Setting the keyword argument `warn_check_args=true` (e.g. `@turbo warn_check_args=true for ...`) in a loop or broadcast statement will cause it to warn once if `LoopVectorization.check_args` fails and the fallback loop is executed instead of the LoopVectorization-optimized loop. Setting it to an integer > 0 will warn that many times, while setting it to a negative integer will warn an unlimited amount of times. The default is `warn_check_args = 1`. Failure means that there may have been an array with unsupported type, unsupported element types, or (if `safe=true`) a function for which `can_turbo` returned `false`.

`inline` is a Boolean. When `true`, `body` will be directly inlined into the function (via a forced-inlining call to `_turbo_!`). When `false`, it wont force inlining of the call to `_turbo_!` instead, letting Julia's own inlining engine determine whether the call to `_turbo_!` should be inlined. (Typically, it won't.) Sometimes not inlining can lead to substantially worse code generation, and >40% regressions, even in very large problems (2-d convolutions are a case where this has been observed). One can find some circumstances where `inline=true` is faster, and other circumstances where `inline=false` is faster, so the best setting may require experimentation. By default, the macro tries to guess. Currently the algorithm is simple: roughly, if there are more than two dynamically sized loops or and no convolutions, it will probably not force inlining. Otherwise, it probably will.

`check_empty` (default is `false`) determines whether or not it will check if any of the iterators are empty. If false, you must ensure yourself that they are not empty, else the behavior of the loop is undefined and (like with `@inbounds`) segmentation faults are likely.

`unroll` is an integer that specifies the loop unrolling factor, or a tuple `(u₁, u₂) = (4, 2)` signaling that the generated code should unroll more than one loop. `u₁` is the unrolling factor for the first unrolled loop and `u₂` for the next (if present), but it applies to the loop ordering and unrolling that will be chosen by LoopVectorization, *not* the order in `body`. `uᵢ=0` (the default) indicates that LoopVectorization should pick its own value, and `uᵢ=-1` disables unrolling for the correspond loop.

The `@turbo` macro also checks the array arguments using `LoopVectorization.check_args` to try and determine if they are compatible with the macro. If `check_args` returns false, a fall back loop annotated with `@inbounds` and `@fastmath` is generated. Note that `VectorizationBase` provides functions such as `vadd` and `vmul` that will ignore `@fastmath`, preserving IEEE semantics both within `@turbo` and `@fastmath`. `check_args` currently returns false for some wrapper types like `LinearAlgebra.UpperTriangular`, requiring you to use their `parent`. Triangular loops aren't yet supported.

Required task 1.
Decide whether each statement agrees with the @turbo text: (a) the default setting is one warning when `check_args` fails; (b) `check_empty` is on by default; (c) triangular loops are supported. Answer each with yes or no and quote the text's deciding words.

Data in this exercise.
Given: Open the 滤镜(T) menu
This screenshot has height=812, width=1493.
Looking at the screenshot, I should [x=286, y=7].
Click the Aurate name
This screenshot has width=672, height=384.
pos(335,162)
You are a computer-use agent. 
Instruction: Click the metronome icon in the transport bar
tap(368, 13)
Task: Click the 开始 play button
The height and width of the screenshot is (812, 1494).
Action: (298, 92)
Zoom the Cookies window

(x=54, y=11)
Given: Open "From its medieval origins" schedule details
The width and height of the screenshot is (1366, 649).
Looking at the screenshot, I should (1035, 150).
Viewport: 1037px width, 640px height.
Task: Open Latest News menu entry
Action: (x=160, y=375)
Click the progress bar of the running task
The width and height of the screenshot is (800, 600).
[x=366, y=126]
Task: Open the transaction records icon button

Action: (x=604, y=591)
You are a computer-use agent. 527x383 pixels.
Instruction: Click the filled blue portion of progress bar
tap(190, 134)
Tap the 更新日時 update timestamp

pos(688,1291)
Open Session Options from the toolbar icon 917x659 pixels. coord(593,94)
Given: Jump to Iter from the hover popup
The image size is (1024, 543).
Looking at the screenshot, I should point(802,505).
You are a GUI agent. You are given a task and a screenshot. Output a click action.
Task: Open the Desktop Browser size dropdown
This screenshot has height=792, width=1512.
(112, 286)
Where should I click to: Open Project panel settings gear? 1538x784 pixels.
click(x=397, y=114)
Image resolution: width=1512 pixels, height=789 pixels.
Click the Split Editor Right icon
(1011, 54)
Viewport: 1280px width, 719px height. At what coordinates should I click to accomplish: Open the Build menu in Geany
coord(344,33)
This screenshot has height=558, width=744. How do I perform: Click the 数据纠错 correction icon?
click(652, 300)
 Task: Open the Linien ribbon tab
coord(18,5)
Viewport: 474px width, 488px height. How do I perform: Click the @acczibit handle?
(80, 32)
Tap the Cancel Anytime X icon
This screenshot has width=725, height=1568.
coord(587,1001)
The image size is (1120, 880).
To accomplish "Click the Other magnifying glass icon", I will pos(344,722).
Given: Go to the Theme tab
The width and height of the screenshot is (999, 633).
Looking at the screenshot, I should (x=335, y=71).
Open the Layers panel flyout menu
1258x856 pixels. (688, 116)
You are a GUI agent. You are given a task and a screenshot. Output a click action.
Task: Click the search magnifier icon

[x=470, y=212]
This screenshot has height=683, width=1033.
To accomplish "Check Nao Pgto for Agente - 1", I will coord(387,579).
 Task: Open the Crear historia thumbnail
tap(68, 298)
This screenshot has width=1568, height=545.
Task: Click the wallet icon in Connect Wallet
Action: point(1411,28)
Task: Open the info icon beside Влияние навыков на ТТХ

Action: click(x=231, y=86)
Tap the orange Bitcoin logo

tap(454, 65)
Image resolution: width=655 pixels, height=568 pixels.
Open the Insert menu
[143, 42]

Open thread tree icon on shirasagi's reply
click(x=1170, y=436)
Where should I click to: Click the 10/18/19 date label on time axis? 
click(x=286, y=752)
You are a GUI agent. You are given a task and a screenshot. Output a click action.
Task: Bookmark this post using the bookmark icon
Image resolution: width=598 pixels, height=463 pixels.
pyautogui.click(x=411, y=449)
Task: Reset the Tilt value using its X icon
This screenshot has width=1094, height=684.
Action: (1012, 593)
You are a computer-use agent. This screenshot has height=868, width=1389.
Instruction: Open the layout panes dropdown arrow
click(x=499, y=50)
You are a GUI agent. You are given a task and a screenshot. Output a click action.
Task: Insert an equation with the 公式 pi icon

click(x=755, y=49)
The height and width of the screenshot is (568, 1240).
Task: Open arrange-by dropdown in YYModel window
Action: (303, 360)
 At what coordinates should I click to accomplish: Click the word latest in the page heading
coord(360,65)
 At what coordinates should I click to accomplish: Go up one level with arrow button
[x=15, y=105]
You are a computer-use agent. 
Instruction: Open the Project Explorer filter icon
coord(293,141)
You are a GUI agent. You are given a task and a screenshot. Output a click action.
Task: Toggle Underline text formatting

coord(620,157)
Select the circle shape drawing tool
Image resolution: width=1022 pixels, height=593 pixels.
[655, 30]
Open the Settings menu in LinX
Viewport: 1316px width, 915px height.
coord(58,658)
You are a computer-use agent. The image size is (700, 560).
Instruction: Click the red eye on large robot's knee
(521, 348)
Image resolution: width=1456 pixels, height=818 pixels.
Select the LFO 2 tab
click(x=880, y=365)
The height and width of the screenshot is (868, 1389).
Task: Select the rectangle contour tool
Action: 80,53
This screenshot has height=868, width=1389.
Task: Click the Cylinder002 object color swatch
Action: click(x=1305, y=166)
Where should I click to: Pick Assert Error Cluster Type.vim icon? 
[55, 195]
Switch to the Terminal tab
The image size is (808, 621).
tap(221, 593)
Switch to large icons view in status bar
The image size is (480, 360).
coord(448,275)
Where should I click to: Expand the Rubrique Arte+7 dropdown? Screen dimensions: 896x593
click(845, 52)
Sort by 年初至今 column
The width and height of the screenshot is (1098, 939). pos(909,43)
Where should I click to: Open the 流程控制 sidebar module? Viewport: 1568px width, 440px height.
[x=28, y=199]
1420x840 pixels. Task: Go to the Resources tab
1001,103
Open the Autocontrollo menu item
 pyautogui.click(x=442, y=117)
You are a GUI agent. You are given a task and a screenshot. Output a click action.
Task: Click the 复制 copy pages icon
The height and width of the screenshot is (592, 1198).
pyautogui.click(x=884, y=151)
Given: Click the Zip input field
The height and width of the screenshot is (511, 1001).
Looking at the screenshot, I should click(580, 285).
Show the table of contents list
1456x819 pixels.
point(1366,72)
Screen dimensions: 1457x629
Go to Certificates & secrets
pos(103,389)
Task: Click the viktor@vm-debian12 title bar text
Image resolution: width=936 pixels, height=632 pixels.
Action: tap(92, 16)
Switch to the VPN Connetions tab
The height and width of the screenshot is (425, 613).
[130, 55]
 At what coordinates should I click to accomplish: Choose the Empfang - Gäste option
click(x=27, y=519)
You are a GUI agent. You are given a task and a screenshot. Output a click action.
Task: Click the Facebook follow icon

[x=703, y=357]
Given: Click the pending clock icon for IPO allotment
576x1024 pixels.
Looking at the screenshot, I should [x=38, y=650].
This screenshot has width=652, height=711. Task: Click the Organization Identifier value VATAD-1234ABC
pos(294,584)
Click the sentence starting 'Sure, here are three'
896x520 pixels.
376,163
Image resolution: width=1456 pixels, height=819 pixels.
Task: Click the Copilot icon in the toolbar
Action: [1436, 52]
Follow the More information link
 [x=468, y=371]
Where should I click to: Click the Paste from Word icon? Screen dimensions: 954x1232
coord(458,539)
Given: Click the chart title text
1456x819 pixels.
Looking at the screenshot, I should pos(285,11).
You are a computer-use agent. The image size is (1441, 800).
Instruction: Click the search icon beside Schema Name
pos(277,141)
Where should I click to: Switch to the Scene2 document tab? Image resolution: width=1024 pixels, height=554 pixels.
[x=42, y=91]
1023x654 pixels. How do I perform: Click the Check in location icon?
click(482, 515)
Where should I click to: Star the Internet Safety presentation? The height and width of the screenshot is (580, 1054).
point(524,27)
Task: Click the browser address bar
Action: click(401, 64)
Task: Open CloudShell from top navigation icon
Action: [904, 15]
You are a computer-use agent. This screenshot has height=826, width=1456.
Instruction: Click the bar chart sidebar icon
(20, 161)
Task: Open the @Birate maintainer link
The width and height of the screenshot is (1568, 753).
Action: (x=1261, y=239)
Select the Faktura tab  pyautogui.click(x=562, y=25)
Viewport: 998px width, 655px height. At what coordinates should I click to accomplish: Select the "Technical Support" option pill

Required task 2.
Please gather every line of the records that contains the string "computer", treating case as significant.

Task result 1.
(a) Yes: "The default is `warn_check_args = 1`."
(b) No: "`check_empty` (default is `false`)"
(c) No: "Triangular loops aren't yet supported."

Task result 2.
You are a computer-use agent. 
You are a computer-use agent. 527x383 pixels.
You are a computer-use agent. This screenshot has height=868, width=1389.
You are a computer-use agent. 
You are a computer-use agent. The image size is (700, 560).
You are a computer-use agent. The image size is (1441, 800).
You are a computer-use agent. This screenshot has height=826, width=1456.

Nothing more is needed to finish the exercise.